AIM OF THE EXERCISE:
Each line of the material below is to be checked for "text"; the number of matching lines is the only output expected.

INPUT DATA:

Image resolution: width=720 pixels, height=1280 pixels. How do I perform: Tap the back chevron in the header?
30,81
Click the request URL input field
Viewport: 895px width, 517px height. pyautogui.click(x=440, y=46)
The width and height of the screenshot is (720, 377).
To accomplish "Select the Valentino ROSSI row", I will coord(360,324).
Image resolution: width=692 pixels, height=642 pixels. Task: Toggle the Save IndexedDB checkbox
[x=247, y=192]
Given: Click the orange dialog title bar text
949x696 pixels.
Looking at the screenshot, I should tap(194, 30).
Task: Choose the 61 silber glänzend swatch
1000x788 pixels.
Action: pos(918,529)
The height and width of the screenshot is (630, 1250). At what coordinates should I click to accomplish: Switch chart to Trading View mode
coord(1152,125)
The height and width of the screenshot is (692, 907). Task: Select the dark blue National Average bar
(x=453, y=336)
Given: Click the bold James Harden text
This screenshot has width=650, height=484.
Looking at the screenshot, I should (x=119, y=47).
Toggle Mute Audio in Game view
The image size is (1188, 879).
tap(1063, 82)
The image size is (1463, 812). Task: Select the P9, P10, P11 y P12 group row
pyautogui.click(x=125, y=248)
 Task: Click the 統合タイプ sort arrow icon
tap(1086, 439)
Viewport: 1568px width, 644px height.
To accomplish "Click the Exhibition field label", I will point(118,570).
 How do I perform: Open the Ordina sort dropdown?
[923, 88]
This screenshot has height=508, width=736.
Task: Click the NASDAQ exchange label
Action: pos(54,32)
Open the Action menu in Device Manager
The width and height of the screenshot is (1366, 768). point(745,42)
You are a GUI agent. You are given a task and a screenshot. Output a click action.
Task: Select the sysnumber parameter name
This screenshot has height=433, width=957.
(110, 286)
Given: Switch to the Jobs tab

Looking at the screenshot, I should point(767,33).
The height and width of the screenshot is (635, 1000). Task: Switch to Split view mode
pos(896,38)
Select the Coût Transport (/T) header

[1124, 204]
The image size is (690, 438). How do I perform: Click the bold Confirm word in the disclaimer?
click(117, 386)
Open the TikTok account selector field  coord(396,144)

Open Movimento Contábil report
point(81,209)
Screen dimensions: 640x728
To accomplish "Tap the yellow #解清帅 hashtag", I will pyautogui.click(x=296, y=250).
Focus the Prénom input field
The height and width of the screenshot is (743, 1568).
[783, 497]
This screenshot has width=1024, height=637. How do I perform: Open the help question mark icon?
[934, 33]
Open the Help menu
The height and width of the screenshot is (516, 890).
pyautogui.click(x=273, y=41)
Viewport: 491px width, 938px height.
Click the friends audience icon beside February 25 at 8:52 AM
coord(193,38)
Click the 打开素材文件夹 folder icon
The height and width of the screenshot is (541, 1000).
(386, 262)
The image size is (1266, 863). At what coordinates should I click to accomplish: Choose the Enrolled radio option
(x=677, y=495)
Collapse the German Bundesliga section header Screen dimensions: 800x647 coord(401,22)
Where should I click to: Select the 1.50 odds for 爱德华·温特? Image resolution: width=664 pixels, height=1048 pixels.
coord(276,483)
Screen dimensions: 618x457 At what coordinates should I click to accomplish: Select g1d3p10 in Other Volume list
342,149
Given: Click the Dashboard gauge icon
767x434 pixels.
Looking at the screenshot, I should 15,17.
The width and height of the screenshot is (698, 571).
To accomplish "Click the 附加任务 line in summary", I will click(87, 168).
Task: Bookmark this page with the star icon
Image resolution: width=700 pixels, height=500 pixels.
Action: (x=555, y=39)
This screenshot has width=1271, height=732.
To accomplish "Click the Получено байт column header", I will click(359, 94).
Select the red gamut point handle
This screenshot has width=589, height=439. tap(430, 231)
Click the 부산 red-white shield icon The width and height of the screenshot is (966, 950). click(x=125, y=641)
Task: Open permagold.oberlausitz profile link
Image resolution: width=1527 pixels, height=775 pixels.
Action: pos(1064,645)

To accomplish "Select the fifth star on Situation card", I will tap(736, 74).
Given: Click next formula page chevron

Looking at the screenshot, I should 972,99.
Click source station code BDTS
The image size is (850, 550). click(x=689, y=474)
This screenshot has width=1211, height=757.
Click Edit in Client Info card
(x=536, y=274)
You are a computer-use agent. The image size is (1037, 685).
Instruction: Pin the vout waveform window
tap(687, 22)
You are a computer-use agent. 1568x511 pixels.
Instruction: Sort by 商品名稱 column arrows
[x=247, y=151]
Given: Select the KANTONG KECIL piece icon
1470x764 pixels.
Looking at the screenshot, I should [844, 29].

WORKED SOLUTION:
2